Selain kantin dan perpustakaan, aku tak punya kesempatan lain. Orang yang kusukai rupanya tipe yang suka diam di tempat—bukan secara kiasan. Paling-paling aku hanya mendapat kesempatan tambahan kalau Kak Erlang menarik sumbangan pada tiap kelas. Dia akan muncul dengan buku akuntan biru batiknya, melongok di depan pintu kelas XC, memanggil Tika—bendaraha kami—lalu serah terima uang, lalu sudah. Pergi.
Andai dia menyadari keberadaanku, yang menatapnya dengan nyalang dari bangku.
Sepertinya selama ini selama mencoba berada di mana Kak Erlang berada, aku terlalu lihai membaur, hingga tak ada kasatmatanya sama sekali di mata Kak Erlang. Dan ini membuatku lumayan menyesal. Apalagi waktu berlalu hampir satu tahun dan Ujian Nasional anak kelas tiga sudah semakin dekat, cuma tinggal sebulan lagi, habis itu mereka libur panjang.
Kepalaku jadi senewen memikirkannya.
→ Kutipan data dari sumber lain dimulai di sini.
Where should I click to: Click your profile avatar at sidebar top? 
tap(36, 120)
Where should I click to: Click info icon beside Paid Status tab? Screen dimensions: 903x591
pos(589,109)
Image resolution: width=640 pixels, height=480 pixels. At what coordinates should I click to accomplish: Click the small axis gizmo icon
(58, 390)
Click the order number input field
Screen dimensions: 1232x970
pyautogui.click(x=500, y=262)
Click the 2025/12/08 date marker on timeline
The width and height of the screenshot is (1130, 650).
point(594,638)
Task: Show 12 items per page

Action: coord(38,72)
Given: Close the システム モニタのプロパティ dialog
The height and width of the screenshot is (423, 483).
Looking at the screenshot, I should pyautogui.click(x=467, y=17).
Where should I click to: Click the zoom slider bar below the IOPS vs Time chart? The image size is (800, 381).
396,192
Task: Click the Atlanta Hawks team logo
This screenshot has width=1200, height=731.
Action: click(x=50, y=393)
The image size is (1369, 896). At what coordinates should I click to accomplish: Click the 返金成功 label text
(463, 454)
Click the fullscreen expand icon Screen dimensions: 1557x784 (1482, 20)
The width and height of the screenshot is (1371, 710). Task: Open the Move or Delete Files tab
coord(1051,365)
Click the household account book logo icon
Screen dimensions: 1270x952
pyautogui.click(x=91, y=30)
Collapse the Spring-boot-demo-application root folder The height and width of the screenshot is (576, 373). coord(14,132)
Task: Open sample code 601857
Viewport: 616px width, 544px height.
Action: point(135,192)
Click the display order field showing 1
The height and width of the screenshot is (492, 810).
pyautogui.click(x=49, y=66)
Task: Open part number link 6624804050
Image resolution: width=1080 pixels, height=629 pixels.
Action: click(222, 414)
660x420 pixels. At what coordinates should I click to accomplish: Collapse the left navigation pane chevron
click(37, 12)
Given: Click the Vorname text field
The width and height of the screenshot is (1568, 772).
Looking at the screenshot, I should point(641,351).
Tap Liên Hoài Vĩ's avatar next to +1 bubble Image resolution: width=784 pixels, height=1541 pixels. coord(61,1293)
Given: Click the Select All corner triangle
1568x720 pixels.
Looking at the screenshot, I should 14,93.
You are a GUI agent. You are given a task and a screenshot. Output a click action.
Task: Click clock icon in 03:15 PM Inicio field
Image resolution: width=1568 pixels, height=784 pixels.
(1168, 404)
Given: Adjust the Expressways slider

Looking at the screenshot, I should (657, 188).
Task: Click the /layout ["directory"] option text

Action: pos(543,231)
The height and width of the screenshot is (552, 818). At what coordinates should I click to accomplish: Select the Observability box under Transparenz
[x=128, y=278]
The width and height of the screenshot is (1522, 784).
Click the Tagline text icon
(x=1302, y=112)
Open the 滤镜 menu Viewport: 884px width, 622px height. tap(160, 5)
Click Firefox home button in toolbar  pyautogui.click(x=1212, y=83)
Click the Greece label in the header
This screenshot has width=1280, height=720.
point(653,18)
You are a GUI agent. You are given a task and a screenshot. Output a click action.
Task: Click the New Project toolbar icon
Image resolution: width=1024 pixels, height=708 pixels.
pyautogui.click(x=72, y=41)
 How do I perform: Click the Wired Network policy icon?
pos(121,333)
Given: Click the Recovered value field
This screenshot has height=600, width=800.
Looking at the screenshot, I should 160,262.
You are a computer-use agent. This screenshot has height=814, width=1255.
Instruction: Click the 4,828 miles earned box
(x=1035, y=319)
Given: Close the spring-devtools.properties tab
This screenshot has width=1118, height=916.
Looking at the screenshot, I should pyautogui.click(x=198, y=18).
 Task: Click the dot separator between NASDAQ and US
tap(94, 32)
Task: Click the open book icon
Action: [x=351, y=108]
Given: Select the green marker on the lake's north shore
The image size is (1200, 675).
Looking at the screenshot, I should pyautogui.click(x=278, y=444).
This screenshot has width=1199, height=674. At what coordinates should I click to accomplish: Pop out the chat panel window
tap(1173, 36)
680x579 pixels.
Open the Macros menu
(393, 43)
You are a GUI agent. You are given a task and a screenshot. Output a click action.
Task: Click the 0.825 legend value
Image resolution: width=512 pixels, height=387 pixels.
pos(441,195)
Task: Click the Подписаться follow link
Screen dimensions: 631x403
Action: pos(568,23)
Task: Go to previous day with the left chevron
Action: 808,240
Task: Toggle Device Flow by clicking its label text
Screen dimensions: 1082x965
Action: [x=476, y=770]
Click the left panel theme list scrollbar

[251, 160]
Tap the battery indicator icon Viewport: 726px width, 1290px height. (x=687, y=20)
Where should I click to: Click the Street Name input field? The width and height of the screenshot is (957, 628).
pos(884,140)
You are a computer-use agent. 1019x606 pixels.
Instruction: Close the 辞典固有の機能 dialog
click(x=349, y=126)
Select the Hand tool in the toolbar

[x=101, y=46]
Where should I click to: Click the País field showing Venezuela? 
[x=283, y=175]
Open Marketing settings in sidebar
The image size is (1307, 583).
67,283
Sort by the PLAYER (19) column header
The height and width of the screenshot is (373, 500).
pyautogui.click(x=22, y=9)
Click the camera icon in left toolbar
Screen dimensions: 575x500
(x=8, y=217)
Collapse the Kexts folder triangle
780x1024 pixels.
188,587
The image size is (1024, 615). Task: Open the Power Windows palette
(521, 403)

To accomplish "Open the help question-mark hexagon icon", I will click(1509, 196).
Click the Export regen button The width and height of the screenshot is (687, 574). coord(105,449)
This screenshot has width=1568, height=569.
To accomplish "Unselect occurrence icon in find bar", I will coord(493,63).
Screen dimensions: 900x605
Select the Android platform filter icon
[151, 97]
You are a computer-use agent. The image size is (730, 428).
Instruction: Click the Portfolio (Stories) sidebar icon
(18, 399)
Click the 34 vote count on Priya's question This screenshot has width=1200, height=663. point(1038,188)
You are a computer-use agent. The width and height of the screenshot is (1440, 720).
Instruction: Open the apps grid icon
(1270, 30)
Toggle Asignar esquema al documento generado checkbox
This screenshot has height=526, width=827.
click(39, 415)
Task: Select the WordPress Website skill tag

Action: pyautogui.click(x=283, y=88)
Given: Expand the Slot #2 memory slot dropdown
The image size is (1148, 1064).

Bagaimana cara membuat Kak Erlang menyadari perasaanku hanya dalam waktu satu bulan?
Beberapa waktu yang lalu, ada salah satu teman kelasku yang dengan berani—atau nekat—nembak kakak senior langsung di depan umum. Literally di depan umum, karena waktu itu lagi jam istirahat dan teman kelasku itu memilih menghadang kakak senior pujaannya di lorong kelas, dekat lapangan basket, yang meskipun sedang tidak dipakai untuk pelajaran olahraga atau adu tanding, tapi kalau jam istirahat biasa anak-anak ngaso di sana.